Activity:
All lines in the records that carry the string "agent" are to be shown.

╔══

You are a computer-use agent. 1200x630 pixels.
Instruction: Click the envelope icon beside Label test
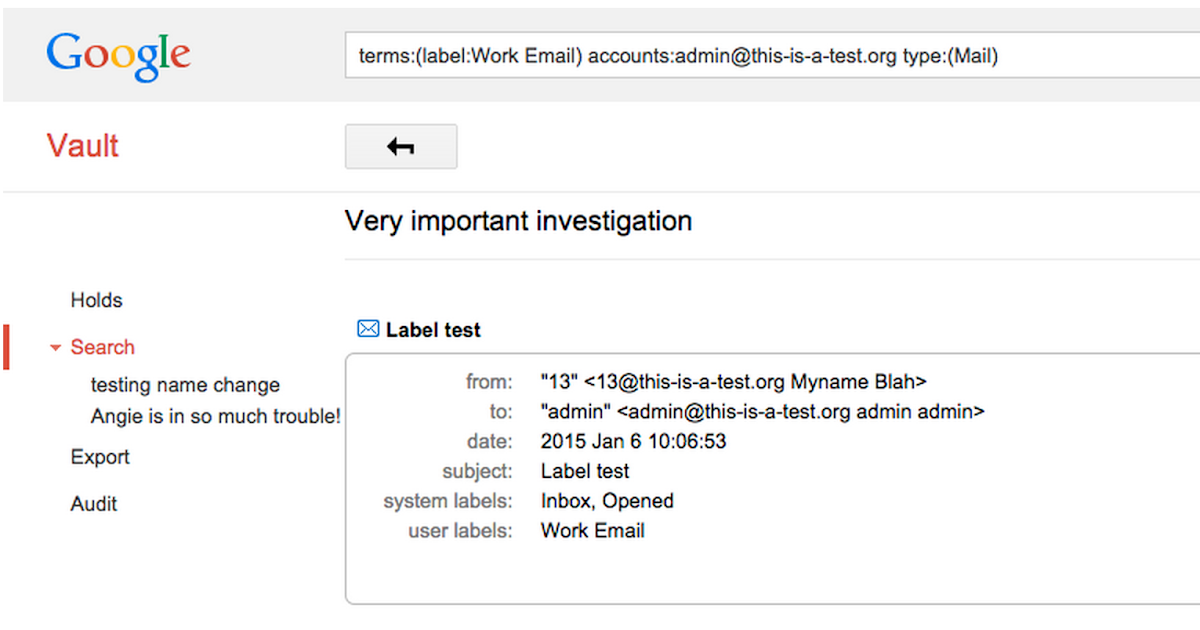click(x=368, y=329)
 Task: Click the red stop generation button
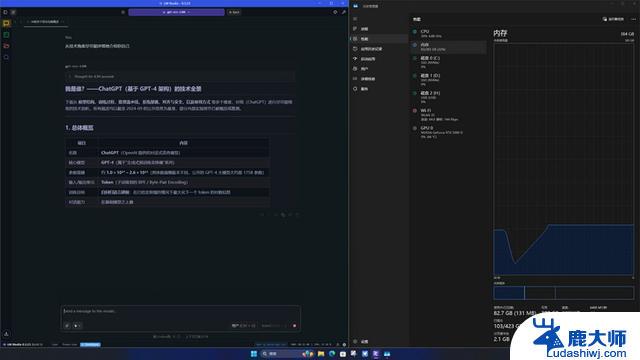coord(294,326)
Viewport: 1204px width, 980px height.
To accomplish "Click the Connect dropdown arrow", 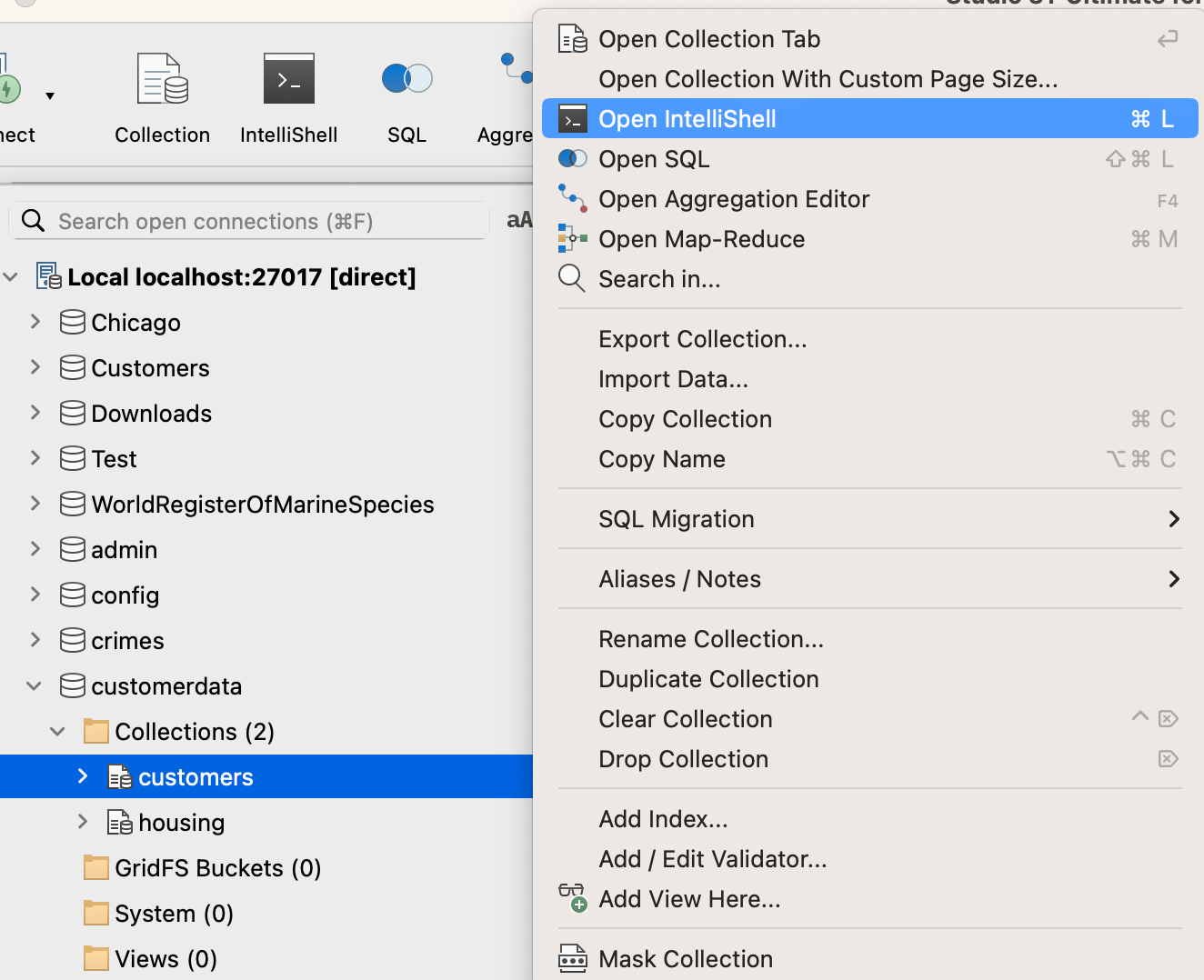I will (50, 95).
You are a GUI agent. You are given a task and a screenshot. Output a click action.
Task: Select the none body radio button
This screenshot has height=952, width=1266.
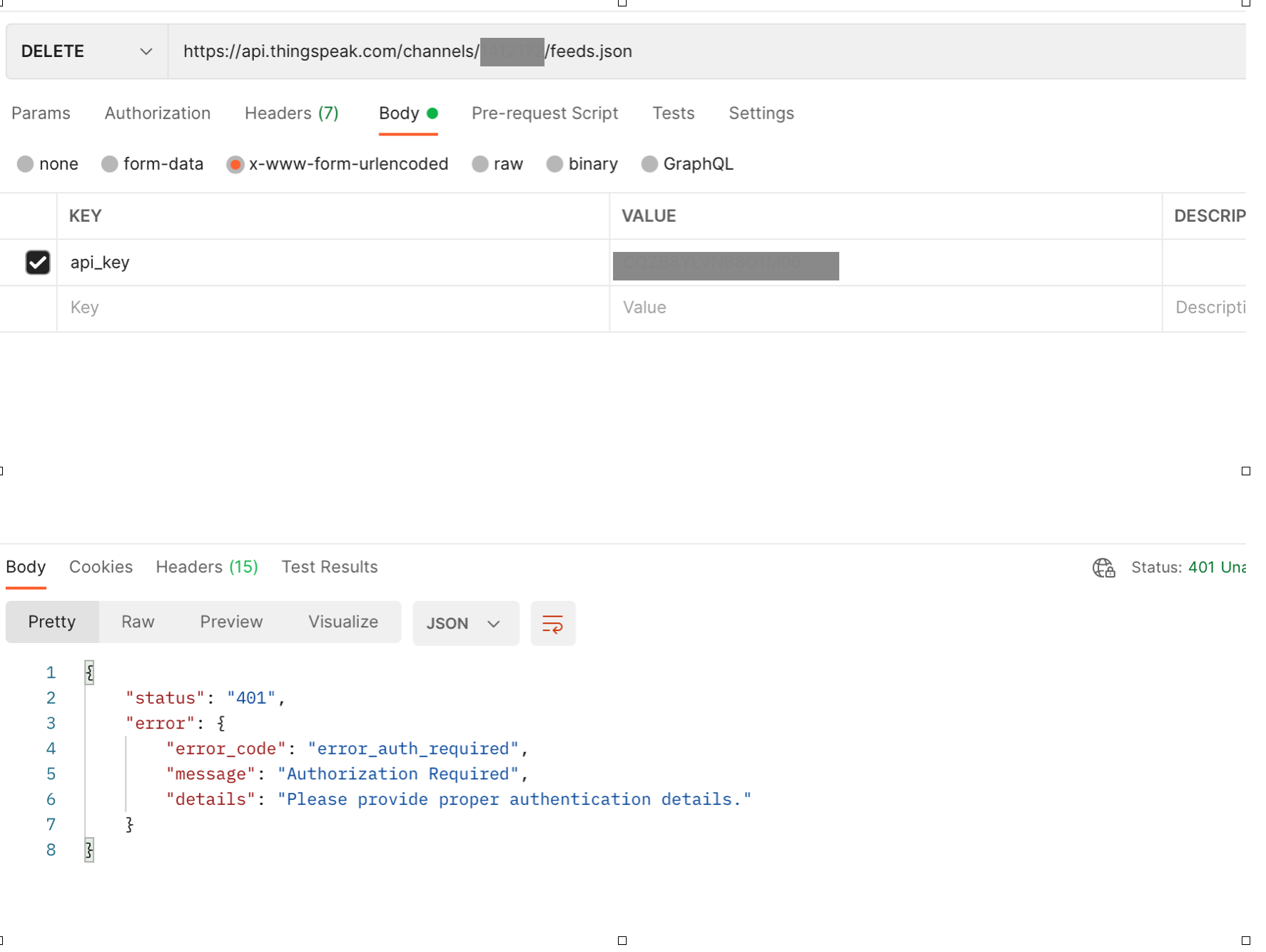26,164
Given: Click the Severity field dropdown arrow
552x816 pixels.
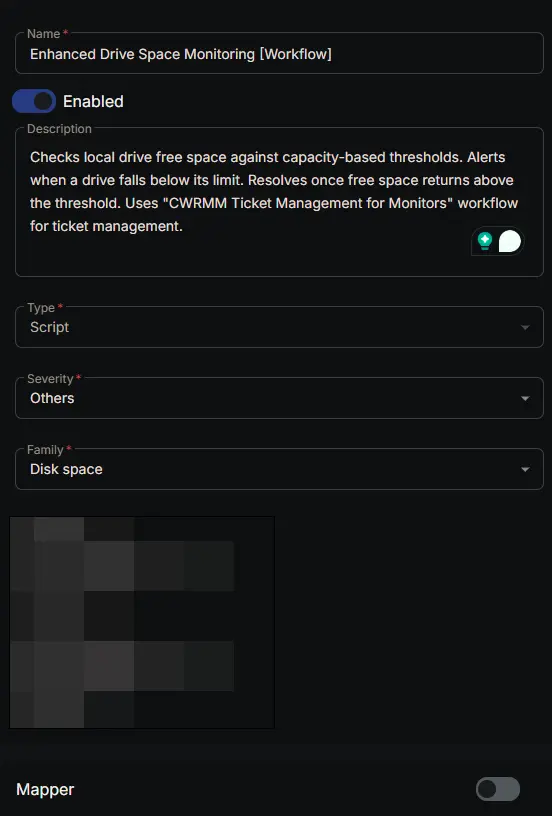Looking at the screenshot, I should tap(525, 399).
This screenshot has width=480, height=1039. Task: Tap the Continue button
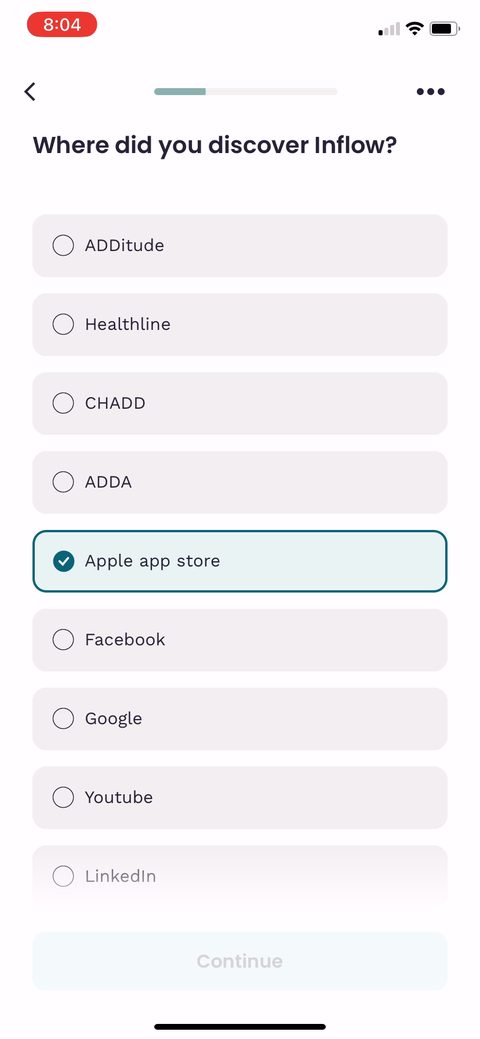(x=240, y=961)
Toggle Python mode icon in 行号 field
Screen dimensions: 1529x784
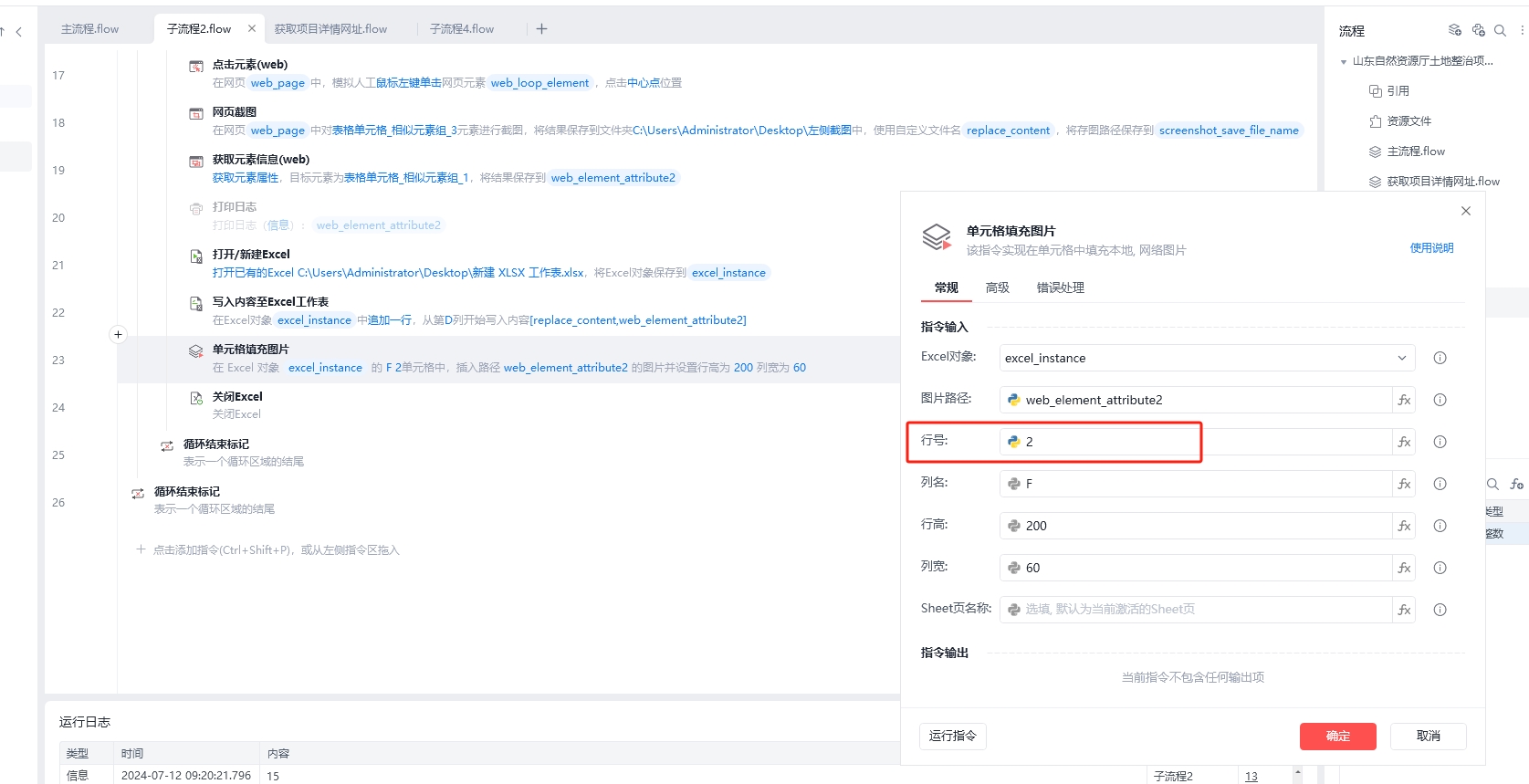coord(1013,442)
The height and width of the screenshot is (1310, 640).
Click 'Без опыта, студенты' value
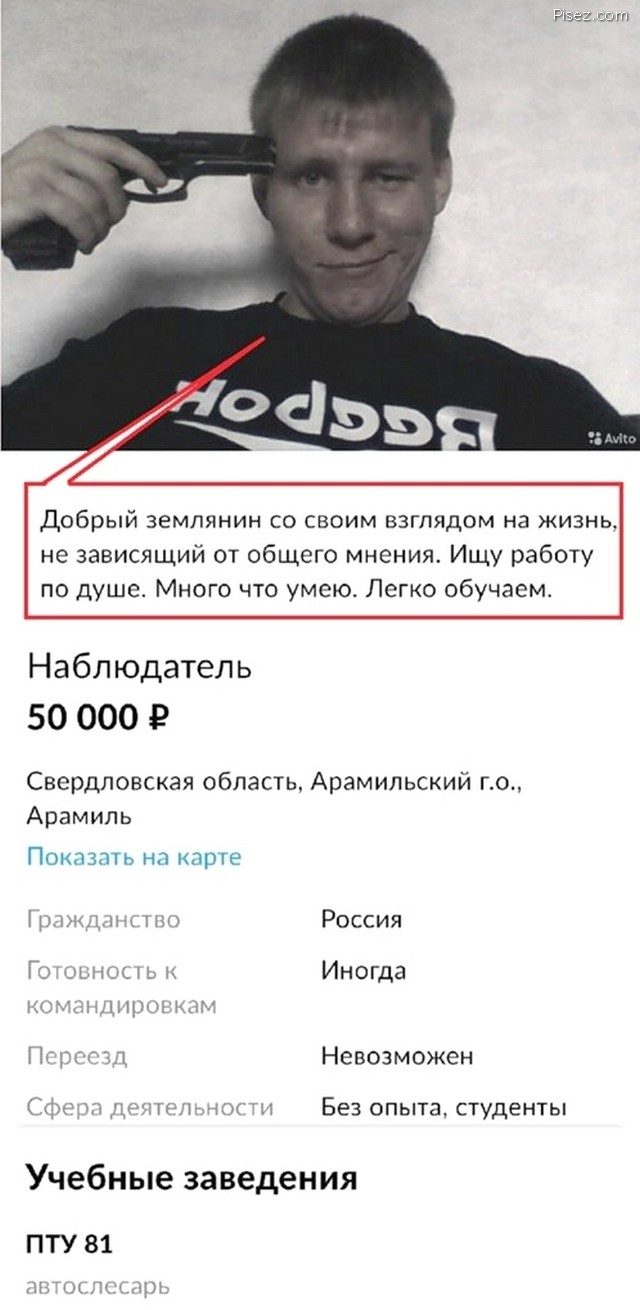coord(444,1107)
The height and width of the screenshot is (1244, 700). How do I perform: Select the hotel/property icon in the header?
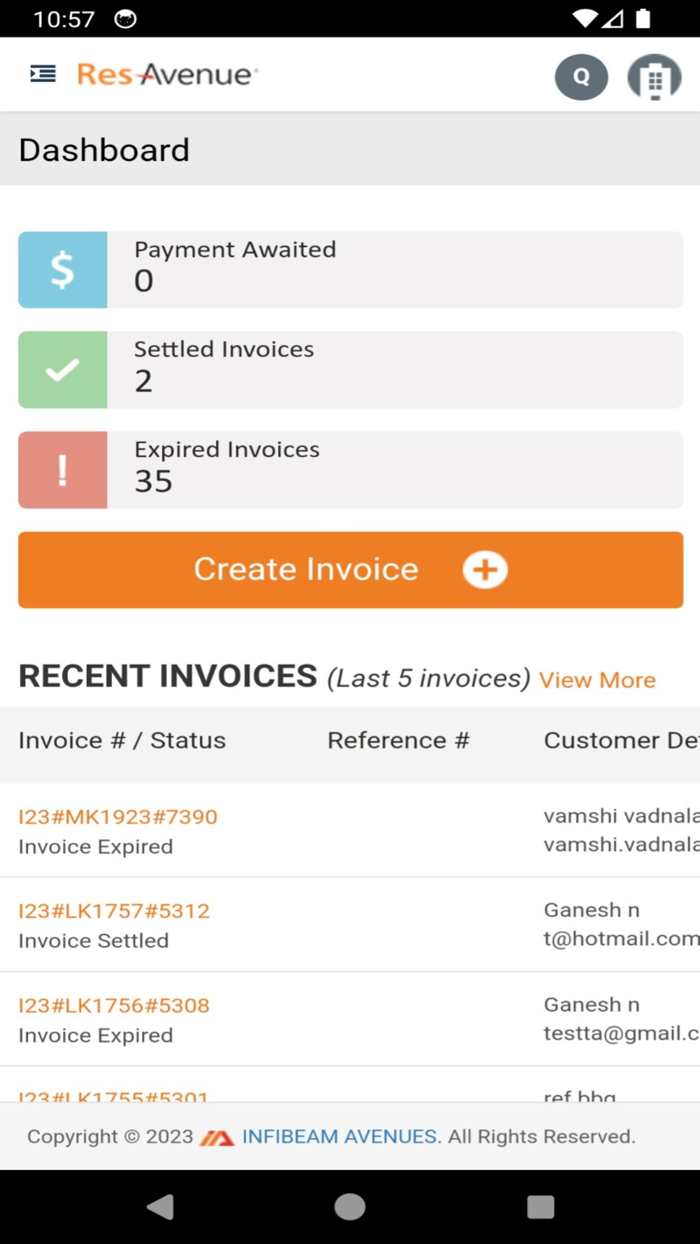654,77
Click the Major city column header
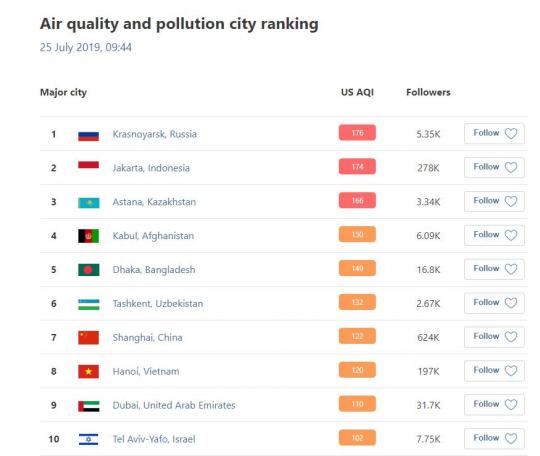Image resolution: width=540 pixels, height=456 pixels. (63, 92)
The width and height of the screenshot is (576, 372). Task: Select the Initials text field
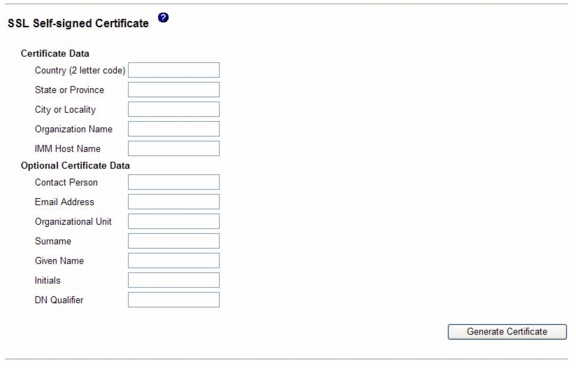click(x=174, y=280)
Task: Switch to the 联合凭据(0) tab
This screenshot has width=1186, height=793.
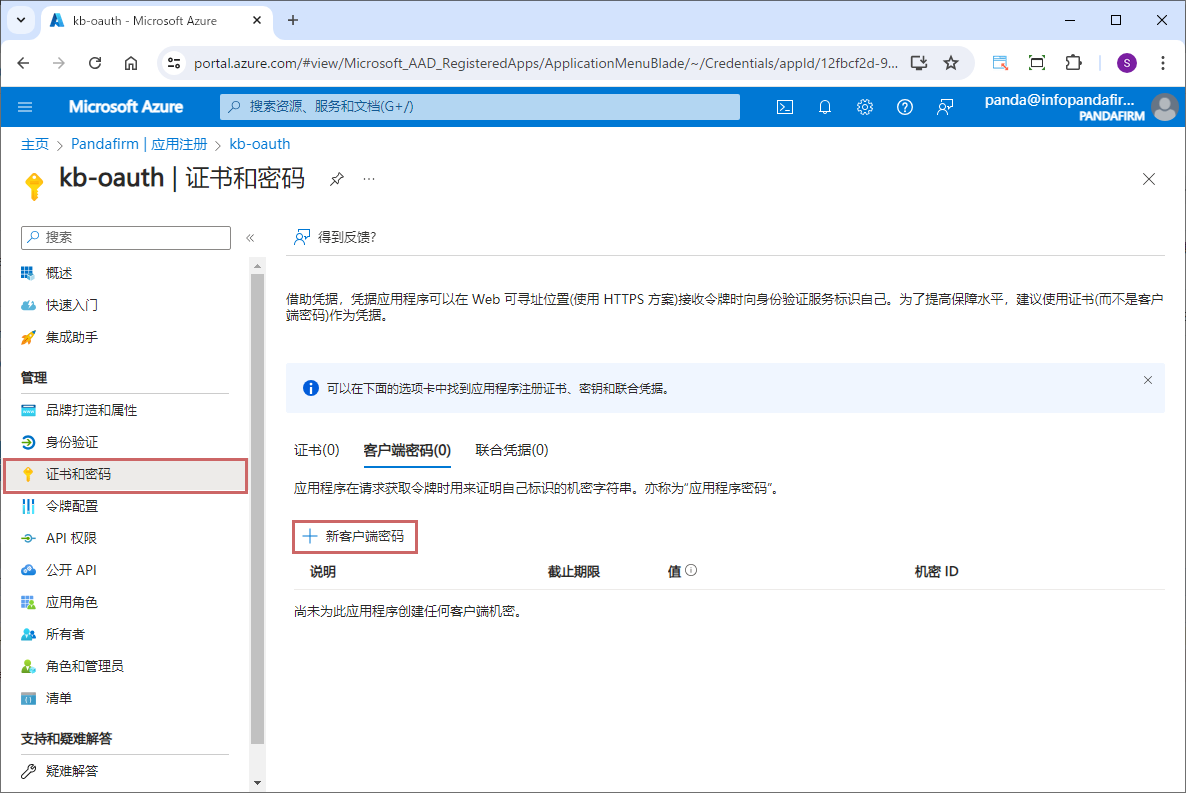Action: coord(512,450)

╚══

Exercise output:
You are a computer-use agent. 1200x630 pixels.
You are a GUI agent. You are given a task and a screenshot. Output a click action.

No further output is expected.